# Exercise requirements
Only one span belongs in the answer: the line holding "Task: Click the returns policy box icon" through the last line of the entries below, retyped exactly.

**** Information supplied

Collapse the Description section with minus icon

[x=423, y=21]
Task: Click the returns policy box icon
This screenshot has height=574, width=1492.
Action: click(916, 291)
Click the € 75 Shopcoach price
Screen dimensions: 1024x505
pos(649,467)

********

# Written answer
Task: Click the returns policy box icon
This screenshot has height=574, width=1492.
Action: click(916, 291)
Click the € 75 Shopcoach price
Screen dimensions: 1024x505
pos(649,467)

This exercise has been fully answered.